[Material supplied]

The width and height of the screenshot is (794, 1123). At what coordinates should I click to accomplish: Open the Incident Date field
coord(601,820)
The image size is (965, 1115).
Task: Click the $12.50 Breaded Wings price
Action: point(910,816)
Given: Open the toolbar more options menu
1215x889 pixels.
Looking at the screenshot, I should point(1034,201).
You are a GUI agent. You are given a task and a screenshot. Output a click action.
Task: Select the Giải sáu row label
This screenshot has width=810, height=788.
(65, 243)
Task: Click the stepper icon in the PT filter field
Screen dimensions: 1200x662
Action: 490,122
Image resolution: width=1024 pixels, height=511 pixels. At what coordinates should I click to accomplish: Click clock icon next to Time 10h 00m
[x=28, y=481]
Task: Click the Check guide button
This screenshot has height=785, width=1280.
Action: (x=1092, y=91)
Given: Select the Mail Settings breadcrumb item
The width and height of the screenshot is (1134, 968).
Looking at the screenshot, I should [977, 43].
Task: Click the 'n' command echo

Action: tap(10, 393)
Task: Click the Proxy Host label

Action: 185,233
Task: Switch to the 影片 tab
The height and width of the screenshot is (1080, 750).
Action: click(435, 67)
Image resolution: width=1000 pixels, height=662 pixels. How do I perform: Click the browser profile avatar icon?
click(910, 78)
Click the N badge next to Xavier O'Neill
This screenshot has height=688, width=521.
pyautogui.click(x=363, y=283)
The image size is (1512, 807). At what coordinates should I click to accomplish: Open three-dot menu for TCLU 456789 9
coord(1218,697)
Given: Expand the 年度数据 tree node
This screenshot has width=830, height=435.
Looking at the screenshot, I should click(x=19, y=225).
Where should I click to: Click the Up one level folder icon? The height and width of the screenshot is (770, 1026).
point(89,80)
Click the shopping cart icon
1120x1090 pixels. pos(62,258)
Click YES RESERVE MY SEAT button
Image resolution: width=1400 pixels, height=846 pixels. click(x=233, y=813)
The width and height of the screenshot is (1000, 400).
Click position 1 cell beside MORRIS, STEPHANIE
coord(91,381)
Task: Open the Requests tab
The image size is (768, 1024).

[/Material supplied]

Aim of the exercise: Whenever the string "Select" turns up in a line above, copy that line out.

Answer space:
Task: Select the Giải sáu row label
Given: Select the Mail Settings breadcrumb item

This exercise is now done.